- Organizations are challenged by constantly increasing amounts of health data as more connected and digital devices contribute data. The rate at which the data is growing is also causing healthcare data lakes to flood. Organizations need to resolve storage and analytics challenges to use the data collected in data lakes.
A data lake is a centralized repository that stores structured and unstructured data.
Structured data is data stored within fixed confines, such as a file. Structured data is easier to analyze and store because it has straightforward boundaries and is created and stored in a standardized format.
Patient demographic information, diagnosis and procedure codes, medication codes, and certain other data from the electronic health record are typically generated in a standardized, structured way. Traditional data warehouses are usually equipped to handle structured data.
Unstructured data does not have a standardized format and is not organized. Unstructured data comes from many different data sources and can contain images, numbers, and complex data sets.
This unstructured data lives in the data lake and are often too vast to be retrieved conveniently or used for analytics.
Currently healthcare organizations are trying to implement ways to make better use of the data stored in data lakes. Different tools can sort through the data to make it more accessible and actionable. Utilizing tools such as Hadoop, object storage, and even blockchain can turn data lakes from storage dumps to active tools.
Hadoop is an open-source distributed data storage and analytics application. Hadoop is not a data warehouse but acts as a software framework to handle structured and unstructured data.
Hadoop distributes large amounts of data to different processing nodes, then combines the collected results. This approach allows data to be processed faster, since the system is working with smaller batches of localized data instead of the contents of the entire warehouse.
READ MORE: Top 10 Cloud Data Storage Companies
HDFS is the primary distributed storage used by Hadoop applications. HDFS is not a physical database, but it collects data and stores it in clusters until an organization is ready to use it.
Hadoop separates unstructured data into nodes that are individual parts of a larger data structure. The nodes are linked together and able to combine the data stored within to produce results based on parameters set by an organization.
Healthcare organizations also need scalability and automation to support their data lake and may look to object storage as a solution.
Gartner defines distributed object storage as software and hardware solutions that are based on "shared nothing architecture and support object and/or scale-out file technology to address requirements for unstructured data growth.”
Object storage manages data as objects instead of files or blocks. Objects are kept in a storage pool that does not have a hierarchical structure.
Object storage uses unique identifiers that allow data to be stored anywhere in the storage pool. Storing data using object storage gives healthcare organizations more possibilities for data analytics and offers a scalable infrastructure.
While object storage is not the fastest storage solution, it’s a good place to store large amounts of data because it is designed to be balanced among all systems.
Blockchain is a potential remedy for stagnant data lakes. Knowing how to trace the data back to where it originated to give it context is one of the most significant challenges that unstructured data in the data lake currently poses.
Blockchain creates an unchanagble ledger that can trace permission, access, and transmission of data to create a controlled data lake, according to Obesity PPM CEO Heather Flannery.

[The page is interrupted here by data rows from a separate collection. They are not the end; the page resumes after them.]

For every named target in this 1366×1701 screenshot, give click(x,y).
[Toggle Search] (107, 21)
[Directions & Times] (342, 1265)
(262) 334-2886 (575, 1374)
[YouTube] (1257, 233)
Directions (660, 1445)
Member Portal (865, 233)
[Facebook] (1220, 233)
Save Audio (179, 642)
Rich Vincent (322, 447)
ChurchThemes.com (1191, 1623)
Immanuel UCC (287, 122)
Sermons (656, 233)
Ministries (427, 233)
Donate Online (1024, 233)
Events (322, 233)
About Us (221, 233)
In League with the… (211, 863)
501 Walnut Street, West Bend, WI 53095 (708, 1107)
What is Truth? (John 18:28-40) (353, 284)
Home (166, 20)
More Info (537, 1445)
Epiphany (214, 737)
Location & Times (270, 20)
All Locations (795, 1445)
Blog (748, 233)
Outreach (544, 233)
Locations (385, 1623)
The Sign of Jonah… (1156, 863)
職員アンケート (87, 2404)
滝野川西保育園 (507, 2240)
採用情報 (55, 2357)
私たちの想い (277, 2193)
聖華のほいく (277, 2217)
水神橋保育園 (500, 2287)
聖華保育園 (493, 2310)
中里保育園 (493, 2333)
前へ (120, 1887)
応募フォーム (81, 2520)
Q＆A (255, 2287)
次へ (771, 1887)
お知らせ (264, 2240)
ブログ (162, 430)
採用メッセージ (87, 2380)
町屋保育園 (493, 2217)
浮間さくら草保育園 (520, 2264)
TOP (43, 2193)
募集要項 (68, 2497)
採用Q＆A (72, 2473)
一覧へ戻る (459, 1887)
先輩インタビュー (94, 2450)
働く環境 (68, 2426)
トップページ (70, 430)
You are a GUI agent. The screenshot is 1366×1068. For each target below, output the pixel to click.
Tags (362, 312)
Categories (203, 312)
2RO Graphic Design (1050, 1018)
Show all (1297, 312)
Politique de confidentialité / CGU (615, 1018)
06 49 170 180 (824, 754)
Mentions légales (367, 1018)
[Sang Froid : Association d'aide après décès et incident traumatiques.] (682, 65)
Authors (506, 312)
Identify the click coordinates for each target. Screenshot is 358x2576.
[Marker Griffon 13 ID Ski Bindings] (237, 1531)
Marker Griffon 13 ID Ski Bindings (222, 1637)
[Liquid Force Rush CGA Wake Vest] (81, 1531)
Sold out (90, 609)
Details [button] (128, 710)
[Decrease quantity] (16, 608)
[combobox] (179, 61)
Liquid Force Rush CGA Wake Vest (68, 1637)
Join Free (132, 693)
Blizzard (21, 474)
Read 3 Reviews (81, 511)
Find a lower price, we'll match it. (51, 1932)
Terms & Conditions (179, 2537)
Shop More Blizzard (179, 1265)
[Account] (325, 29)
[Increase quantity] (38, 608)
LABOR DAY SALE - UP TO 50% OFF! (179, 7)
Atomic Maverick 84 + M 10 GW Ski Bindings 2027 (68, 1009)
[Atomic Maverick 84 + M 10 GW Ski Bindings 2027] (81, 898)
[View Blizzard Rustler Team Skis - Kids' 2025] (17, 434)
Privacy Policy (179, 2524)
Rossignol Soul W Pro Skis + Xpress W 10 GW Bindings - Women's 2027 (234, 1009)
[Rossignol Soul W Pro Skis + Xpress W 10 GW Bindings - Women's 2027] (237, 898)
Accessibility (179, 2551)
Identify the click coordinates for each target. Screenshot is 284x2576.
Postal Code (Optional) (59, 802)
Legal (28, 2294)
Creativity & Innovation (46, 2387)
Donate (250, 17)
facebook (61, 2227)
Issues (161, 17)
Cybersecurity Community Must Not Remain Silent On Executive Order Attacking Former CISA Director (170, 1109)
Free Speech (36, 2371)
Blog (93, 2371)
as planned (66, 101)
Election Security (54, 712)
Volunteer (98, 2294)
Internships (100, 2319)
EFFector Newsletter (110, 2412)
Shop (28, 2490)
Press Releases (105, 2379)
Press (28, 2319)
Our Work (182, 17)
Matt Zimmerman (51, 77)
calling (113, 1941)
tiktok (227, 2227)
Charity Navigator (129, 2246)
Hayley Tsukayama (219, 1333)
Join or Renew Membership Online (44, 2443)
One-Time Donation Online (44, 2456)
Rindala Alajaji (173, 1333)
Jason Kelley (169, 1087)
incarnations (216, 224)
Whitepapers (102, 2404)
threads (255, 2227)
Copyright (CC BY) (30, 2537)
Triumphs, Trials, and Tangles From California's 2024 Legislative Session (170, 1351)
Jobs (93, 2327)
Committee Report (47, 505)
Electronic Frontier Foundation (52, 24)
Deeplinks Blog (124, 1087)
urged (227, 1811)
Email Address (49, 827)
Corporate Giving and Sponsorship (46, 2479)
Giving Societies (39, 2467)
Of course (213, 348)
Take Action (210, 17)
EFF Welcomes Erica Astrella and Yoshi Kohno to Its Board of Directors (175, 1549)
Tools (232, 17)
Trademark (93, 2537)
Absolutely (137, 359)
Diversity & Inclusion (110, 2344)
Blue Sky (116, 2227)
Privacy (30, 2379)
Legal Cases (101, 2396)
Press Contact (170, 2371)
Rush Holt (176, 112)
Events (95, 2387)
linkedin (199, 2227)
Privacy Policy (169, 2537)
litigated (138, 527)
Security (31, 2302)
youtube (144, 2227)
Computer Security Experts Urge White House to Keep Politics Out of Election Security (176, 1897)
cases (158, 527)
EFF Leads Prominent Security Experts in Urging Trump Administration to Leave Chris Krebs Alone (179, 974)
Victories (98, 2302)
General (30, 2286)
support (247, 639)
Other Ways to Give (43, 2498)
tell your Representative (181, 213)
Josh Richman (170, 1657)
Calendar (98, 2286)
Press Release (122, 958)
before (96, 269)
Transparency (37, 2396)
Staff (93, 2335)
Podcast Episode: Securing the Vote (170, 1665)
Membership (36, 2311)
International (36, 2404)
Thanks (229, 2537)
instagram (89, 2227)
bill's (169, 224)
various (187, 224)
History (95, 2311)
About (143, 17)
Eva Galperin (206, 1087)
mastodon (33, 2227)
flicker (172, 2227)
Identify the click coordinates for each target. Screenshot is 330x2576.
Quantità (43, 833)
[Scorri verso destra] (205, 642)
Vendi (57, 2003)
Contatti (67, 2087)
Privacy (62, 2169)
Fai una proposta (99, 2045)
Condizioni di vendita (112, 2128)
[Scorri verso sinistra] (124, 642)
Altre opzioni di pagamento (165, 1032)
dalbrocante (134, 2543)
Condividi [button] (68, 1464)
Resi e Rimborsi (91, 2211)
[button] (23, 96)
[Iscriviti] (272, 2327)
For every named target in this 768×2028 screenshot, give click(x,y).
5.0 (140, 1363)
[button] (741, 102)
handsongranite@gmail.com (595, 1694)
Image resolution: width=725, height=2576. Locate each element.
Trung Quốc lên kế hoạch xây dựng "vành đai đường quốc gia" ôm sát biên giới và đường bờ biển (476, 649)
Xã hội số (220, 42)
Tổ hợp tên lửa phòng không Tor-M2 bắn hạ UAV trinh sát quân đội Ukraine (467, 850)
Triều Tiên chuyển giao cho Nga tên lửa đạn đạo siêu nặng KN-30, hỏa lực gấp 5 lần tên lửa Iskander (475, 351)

“There will be clearer definitions of property,” Flannery explained to HITInfrastructure.com. “It will also can have patient ownership pools in that same context.”
“All of that is going to drive volumes into the cloud and deliver a scalable economic and secure mechanism by which we could start to really work with and compute on sophisticated, highly variable health data,” she continued. “It’s an important opportunity to see the evolution of cloud computing really drive to it value points.”
Blockchain can potentially build a data lake that is assembled using blockchain technology. This will give organizations a clear and traceable repository of data pulled together from hundreds or even thousands of desperate data sources. This is the kind of data lake that can be used to make counterintuitive discoveries using AI and machine learning.
While this use of blockchain has yet to be realized, it is a future possibility using a cloud environment.
As healthcare data continues to grow exponentially, organizations need to focus on their data lakes and determine how to approach the growing storage and compute needs to make that data actionable. Once the data in the data lake is actionable, it can be used to give clinicians better insight into patient health.